Wellman Center Lecture Series

October 10, 2017

Massachusetts General Hospital
50 Blossom Street, 1st Floor, Thier Conference Room
Boston, MA 02114

"Single-agent Chemophototherapy with PoP Liposomes"

Jonathan Lovell, PhD
Associate Professor of Biomedical Engineering
State University of New York (SUNY) at Buffalo
Buffalo, NY

Jonathan F. Lovell is an Associate Professor of Biomedical Engineering at the State University of New York at Buffalo. Dr. Lovell's work has been recognized with several awards including the NIH Early Independence Award (2013), the Biomedical Engineering Society Young Investigator Award (2015), and a NSF CAREER award (2016). Dr. Lovell's research interests include developing clinically translatable nanoplatforms to address unmet clinical needs. Dr. Lovell has co-authored over 80 peer reviewed manuscripts and 10 patent applications.

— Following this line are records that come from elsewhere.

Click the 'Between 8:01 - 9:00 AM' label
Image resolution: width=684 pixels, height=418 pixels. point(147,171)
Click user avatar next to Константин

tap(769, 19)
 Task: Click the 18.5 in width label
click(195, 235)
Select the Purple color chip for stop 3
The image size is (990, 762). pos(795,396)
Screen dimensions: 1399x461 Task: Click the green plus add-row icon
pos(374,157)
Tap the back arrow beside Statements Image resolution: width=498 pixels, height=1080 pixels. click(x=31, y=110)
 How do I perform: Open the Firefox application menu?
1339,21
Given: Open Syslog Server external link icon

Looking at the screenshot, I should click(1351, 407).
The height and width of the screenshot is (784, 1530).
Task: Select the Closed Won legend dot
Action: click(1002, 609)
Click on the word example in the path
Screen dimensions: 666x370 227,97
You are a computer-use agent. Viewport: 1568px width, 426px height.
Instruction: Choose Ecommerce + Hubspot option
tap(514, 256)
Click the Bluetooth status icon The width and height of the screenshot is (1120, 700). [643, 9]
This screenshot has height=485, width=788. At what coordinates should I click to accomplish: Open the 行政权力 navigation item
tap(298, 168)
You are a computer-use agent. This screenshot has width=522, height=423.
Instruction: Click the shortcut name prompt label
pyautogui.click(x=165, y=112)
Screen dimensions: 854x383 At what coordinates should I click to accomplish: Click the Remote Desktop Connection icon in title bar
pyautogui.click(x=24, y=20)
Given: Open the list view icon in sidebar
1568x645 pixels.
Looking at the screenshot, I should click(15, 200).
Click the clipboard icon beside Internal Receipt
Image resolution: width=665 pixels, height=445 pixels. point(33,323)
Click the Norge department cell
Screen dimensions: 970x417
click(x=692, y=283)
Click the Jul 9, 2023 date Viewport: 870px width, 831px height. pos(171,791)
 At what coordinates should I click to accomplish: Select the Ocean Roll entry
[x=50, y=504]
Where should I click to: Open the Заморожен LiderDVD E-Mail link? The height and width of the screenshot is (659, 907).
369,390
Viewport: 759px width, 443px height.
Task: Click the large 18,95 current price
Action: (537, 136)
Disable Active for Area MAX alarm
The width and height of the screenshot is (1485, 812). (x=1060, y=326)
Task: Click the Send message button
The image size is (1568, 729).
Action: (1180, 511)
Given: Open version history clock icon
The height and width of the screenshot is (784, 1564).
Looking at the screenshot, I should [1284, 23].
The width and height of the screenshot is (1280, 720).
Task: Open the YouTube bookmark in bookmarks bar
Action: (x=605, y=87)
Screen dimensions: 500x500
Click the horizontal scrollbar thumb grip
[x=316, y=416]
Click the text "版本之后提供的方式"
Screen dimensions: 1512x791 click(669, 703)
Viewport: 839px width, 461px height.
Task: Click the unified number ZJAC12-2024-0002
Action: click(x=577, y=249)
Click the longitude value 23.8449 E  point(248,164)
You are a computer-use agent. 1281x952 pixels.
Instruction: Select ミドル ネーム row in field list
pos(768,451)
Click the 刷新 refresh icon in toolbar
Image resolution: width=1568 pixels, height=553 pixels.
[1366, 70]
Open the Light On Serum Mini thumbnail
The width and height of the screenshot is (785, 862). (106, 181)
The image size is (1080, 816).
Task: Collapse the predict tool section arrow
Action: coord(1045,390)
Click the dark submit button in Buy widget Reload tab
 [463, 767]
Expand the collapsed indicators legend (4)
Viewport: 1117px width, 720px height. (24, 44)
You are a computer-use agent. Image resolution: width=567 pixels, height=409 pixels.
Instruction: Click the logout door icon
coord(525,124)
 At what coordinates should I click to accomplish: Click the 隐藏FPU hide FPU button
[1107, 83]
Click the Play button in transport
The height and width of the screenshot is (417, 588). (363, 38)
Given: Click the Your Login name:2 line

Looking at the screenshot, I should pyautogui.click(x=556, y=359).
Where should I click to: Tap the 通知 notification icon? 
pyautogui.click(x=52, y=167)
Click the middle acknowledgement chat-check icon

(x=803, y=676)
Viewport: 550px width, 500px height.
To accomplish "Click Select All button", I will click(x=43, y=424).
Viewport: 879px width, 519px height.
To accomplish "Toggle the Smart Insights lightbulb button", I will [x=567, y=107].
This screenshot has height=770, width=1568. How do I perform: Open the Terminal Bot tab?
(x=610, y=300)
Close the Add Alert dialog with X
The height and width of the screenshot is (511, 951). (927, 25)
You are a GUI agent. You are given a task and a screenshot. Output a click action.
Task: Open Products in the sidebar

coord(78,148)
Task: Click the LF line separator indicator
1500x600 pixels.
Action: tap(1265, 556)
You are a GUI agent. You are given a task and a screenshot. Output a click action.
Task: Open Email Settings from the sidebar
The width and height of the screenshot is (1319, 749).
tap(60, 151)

Porphyrin-phospholipid (PoP) conjugates can be incorporated into conventional liposomes and behave like a conventional phospholipids in large part with two exceptions: (1) Exposure to near infrared (NIR) light can trigger rapid permeabilization of the bilayer, depending on the liposome formulation. (2) PoP inclusion allows straightforward NIR optical fluorescence imaging of PoP distribution and also provides a convenient handle for seamless copper-64 labeling for positron emission tomography. Liposomes have been developed that can release anti-cancer drugs in response to NIR laser irradiation, leading to enhanced drug deposition in irradiated tumors. Inclusion of 2 molar % PoP imparted optimal near infrared (NIR) light-triggered release of doxorubicin (Dox) from conventional sterically stabilized stealth liposomes. Dox in stealth PoP liposomes had a circulation half-life in mice of 21.9 hours and was stable in storage for months. Following intravenous injection and NIR tumor irradiation, Dox deposition increases by about an order of magnitude in various subcutaneous and orthotopic tumor models. To our knowledge, Dox-loaded stealth PoP liposomes represent the first reported long-circulating nanoparticle capable of light-triggered drug release. This talk will discuss recent data and logistics of such a single agent chemophototherapy paradigm. This approach presents opportunities to use a single treatment to potently treat local disease while simultaneously providing systemic treatment for advanced cancers.